War of the Worlds (BBC, 2020)
This BBC-produced miniseries inspired by Wells’ novel is set in England at the beginning of the 20th century. Although it follows the action in the book somewhat loosely, it stays true som many of its most essential elements.
We see the landing at Horsell Common, the heat ray, the flight to the coast, and the massive Martian tripods. Thanks to some great actors like Eleanor Tomlinson, Rafe Spall and, Robert Carlyle, the story is believable and often emotionally moving. Fans of other BBC series will also recognize many other actors here. It all looks good and delivers high production value.
Unfortunately, as with so many other adaptations, the series loses sight of Wells’ main themes and message in the last of the three episodes. But unlike the French-American series I mentioned earlier, BBC’s War of the Worlds is recognized as being inspired by the novel. The visual elements are spot on, even though the story falters in the third act. Watching this, I got the impression that BBC just wanted to do something different for the sake of it, just like they did with their mediocre adaptation of Bram Stoker’s classic novel Dracula.
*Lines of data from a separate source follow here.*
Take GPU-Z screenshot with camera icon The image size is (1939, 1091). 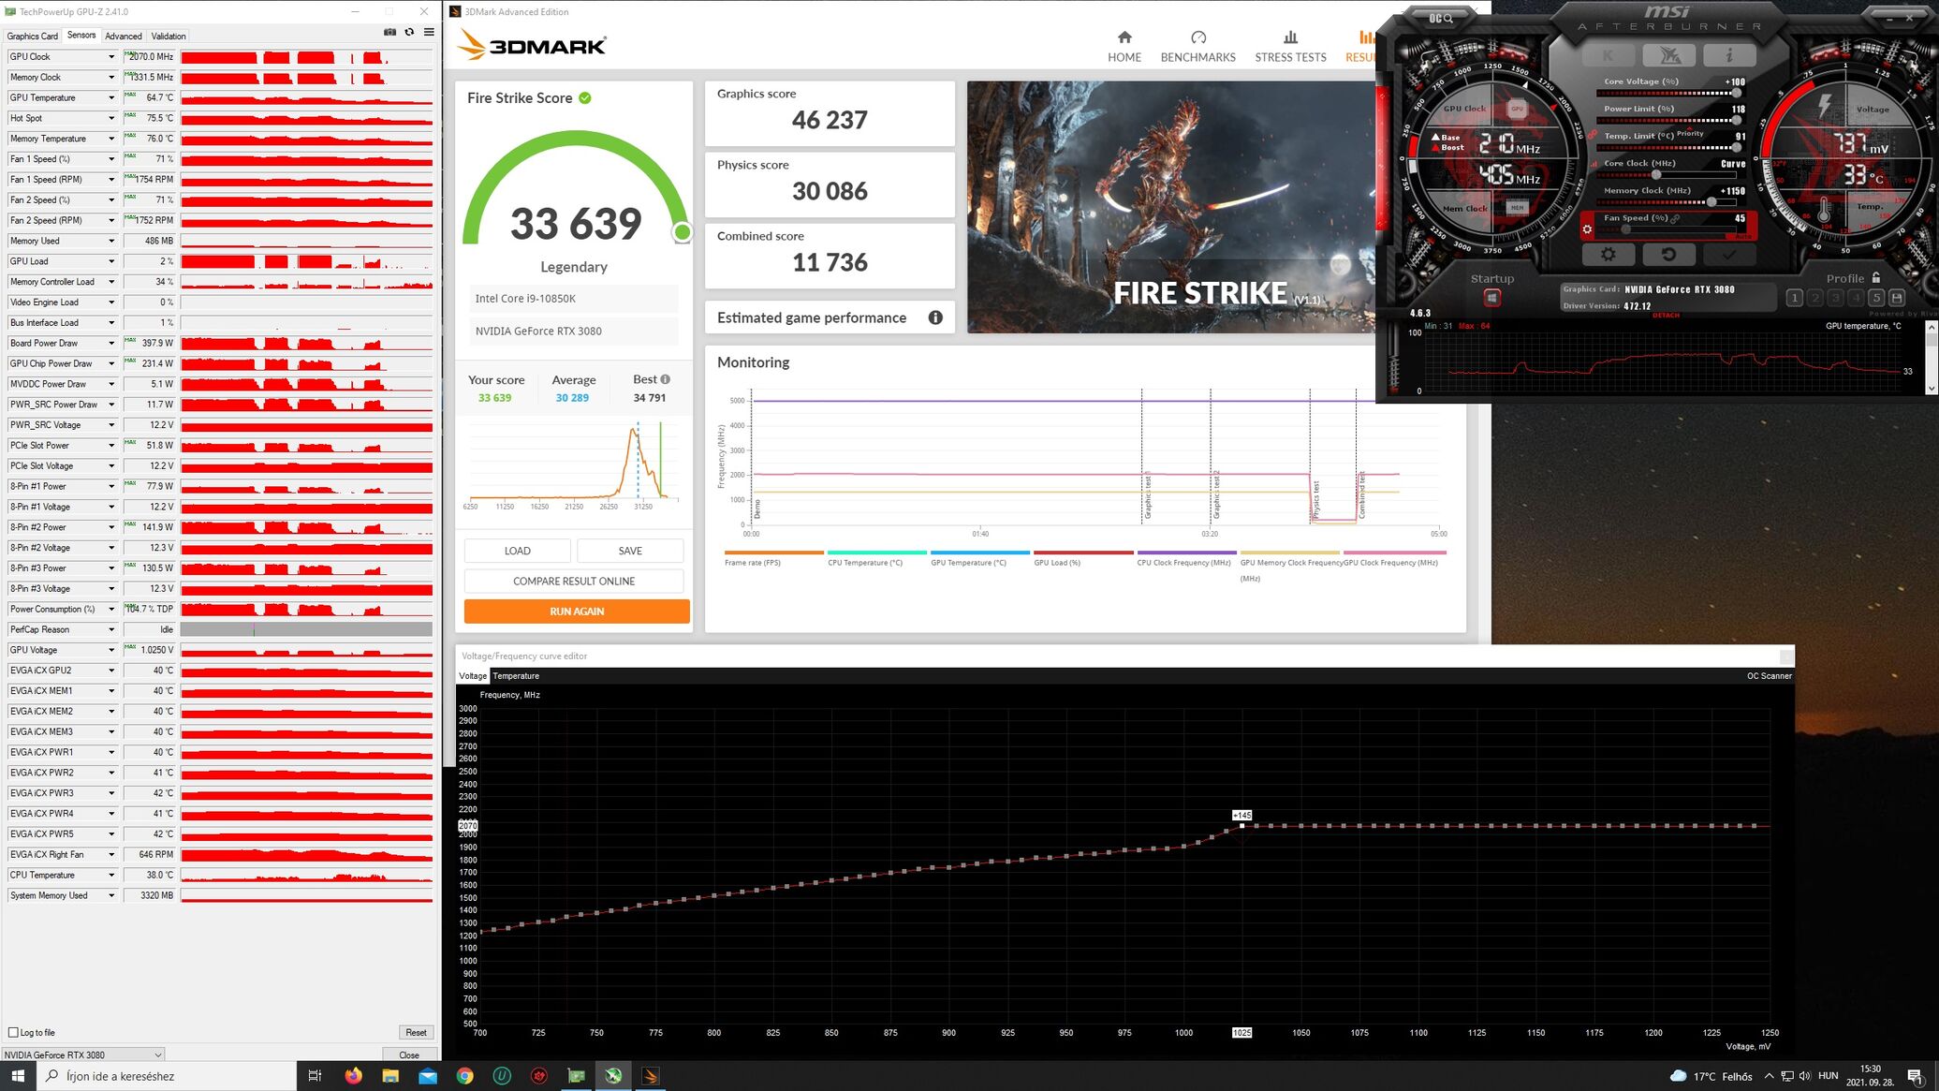coord(389,33)
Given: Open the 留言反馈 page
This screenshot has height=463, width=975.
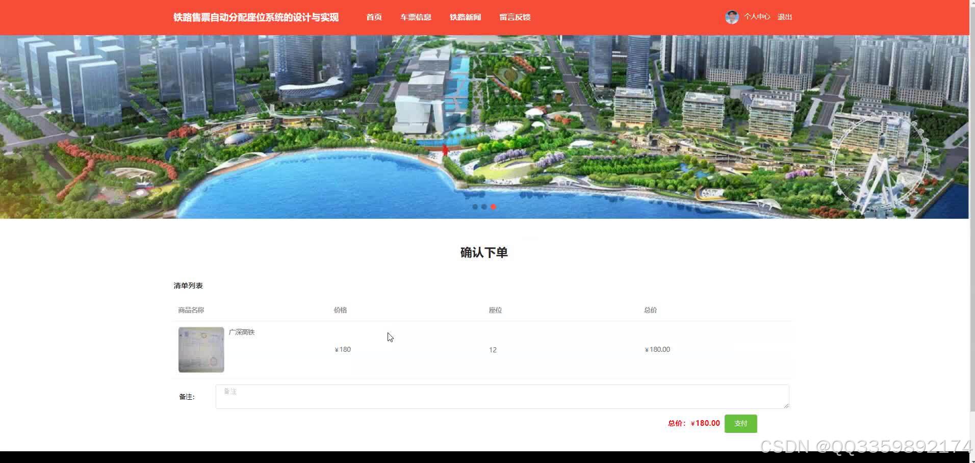Looking at the screenshot, I should pyautogui.click(x=515, y=17).
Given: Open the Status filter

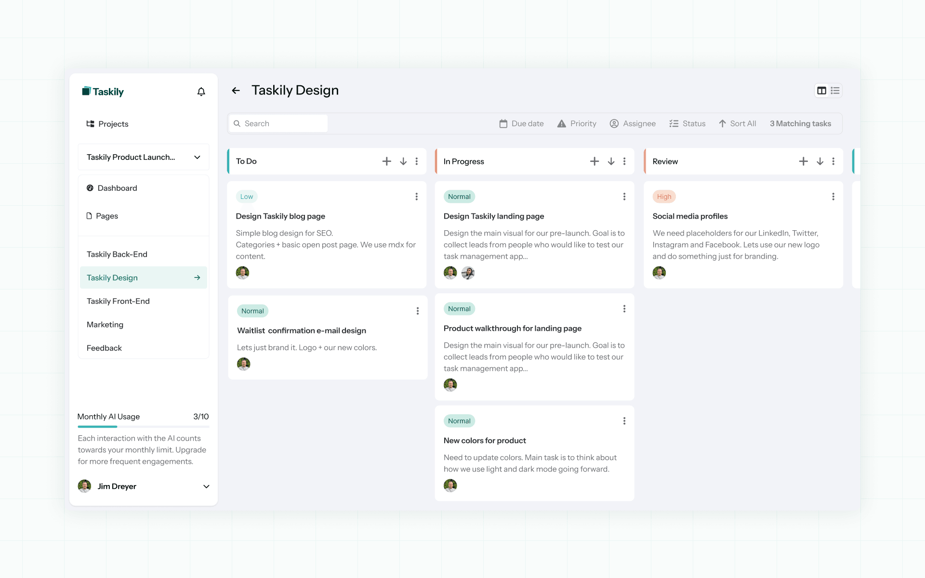Looking at the screenshot, I should point(687,123).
War of the Worlds 2021 (The Asylum, 2021)
The Asylum can’t seem to let go of making adaptations of H.G. Wells’ classic novel. And this recent one might be their worst one yet.
Again, it is set in the modern day. It starts with the International Space Station noticing a large object on approach. The station is soon destroyed, and nine alien space ships travel from Mars to Earth. They land in the USA, and after releasing an electromagnetic pulse, they proceed to wreck the surrounding area using poorly computer-animated tripods.
As with most of The Asylum films, the action is primarily people standing around talking techno-babble and disaster, with some poorly made CGI elements and stock footage of military aircraft edited in. There are some brutal scenes here and there, with people being massacred by the aliens, but it becomes unintentionally funny due to the poor effects, acting, and direction. Or is it intentional? With The Asylum, one can’t be sure. I’ve often wondered how self-aware the folks at The Asylum are. Just look at that IMDB score. Impressive!
So these were some of the various attempts at adapting H.G. Wells’ classic The War of the Worlds to the screen. There will undoubtedly be more attempts, and there might even be some I haven’t watched yet. If you know of any film adaptations I have missed, let us know!
But no matter how filmmakers choose to change or twist the story, some elements should always be in place in any good adaptation of Wells’ classic novel. It should begin with an invasion of overwhelming force that creates panic. Massive war machines should sweep aside all military counterattacks, forcing humanity to cover and hide. And finally, the attack should ground to a halt and stop due to the bacteria and viruses the invaders have no immunity against. Humanity should not have an active role in aliens’ defeat.
An adaptation of War of the Worlds should also be seen as a critique against imperialism and a warning against exploiting the fauna and flora we share this planet with. The War of the Worlds is a reversal of roles, placing something else on the top of the food chain and challenging the notion that we’re the dominant species on Earth. For the English upper class at the turn of the 19th century, this notion was seen as preposterous and an emotional slap to the face of a country that had built its self-image on colonial superiority and the backs of what they deemed as “lesser people.”
But even today, the themes, metaphors, and messages in The War of the Worlds remain as relevant as ever.